Мы бывали с Ивашкевичем на разных писательских собраниях и приемах (Ивашкевич – в качестве председателя – «презеса» союза литераторов Польши) – в обществе шумном и оживленном. Но только в усадьбе Ивашкевича, в его знаменитом Стависко около Варшавы, я как бы вошел в сердцевину Польши. В Стависко сохранились многие черты старопольской патриархальной жизни. Я ее совершенно не знал и только представлял себе по романам.
Большой обжитой дом, где оставили свой след многие поколения, – дом, где тесно от множества книг и вещей и темновато от вековых деревьев за окнами. Дом этот пахнет старым деревом, старыми книгами – удивительно уютным запахом, смешанным с запахом полевых цветов, сухих лечебных трав и знакомым по Украине сладким духом аира.
Пруды, закутанные слабым туманом, плакучие ивы, стук дятлов и нежные польские, чуть вопросительные голоса белокурых девочек – внучек Ивашкевича. Тоненькие сдержанные девушки и молчаливые юноши с легкими движениями и их удивительное варшавское произношение, когда простые слова «тридцать три» – «тшидести тши» – звучат как вкрадчивая музыка неизвестного мелодичного инструмента.
В парке мы встретили двух старушек. Застенчивых, типичных польских старушек, украшающих жизнь всех поколений своей добротой и приветливостью.
Я невольно вспомнил свою бабушку-польку, ее понимание нашей молодой жизни, ее заботу о том, чтобы мы выросли настоящими людьми, а не пустозвонами и хвастунами.
Когда происходило что-нибудь ненужное, усложняющее жизнь, бабушка тихо говорила: «Эт! Глупство!» – и эти слова действовали на всех отрезвляюще.
Я отдыхал в просторном и вместе с тем наполненном вещами, собранными от поездок по всему миру, доме Ивашкевича. Отдыхал в свободном и вместе с тем строгом строе этой польской семьи.
Когда я узнал, что во время захвата Польши фашистами Ивашкевич прятал в своем доме в Стависко многих людей и спас их от верной смерти, сам смертельно рискуя, я начал смотреть на этот старопольский милый дом с особым уважением, как на живого человека, воплотившего в себе спокойный и независимый дух своего хозяина.
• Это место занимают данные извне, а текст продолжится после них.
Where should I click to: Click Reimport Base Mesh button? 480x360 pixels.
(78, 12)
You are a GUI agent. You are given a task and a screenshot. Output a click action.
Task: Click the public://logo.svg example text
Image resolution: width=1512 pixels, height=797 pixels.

Мы сидели за большим столом в кругу семьи Ивашкевича, пили крепкий горячий чай – «гербату», и мне казалось, что во всех углах этого дома, в его комнатах и переходах, на его деревянных лестницах и за кадками с цветами живут какие-то простые и милые истории, существующие для всех обитателей этого дома: для Ивашкевича – его замыслы, новеллы и романы, для милых девушек – навязчивые, но любимые музыкальные фразы, для пожилых людей – воспоминания, а для маленьких панн – таинственные рассказы, которые можно передавать друг другу только шепотом и тотчас же замолкать, когда в старом рояле сама по себе звякнет струна. Это значит, что одна из девочек, одна из белокурых панн, выдумывает больше, чем следует, и рояль сердится. Тогда, очевидно, Ивашкевич говорит, что выдумывать надо в меру. Этим несколько необычным состоянием, какое я испытывал в доме в Стависко, я обязан был его талантливому и спокойному хозяину, никогда не терявшему явно ощутимого «ивашкевического» отношения к окружающему. В этом его отношении – сила его дарования как писателя и человека. Встречая таких людей на больших жизненных дорогах, всегда чувствуешь к ним благодарность.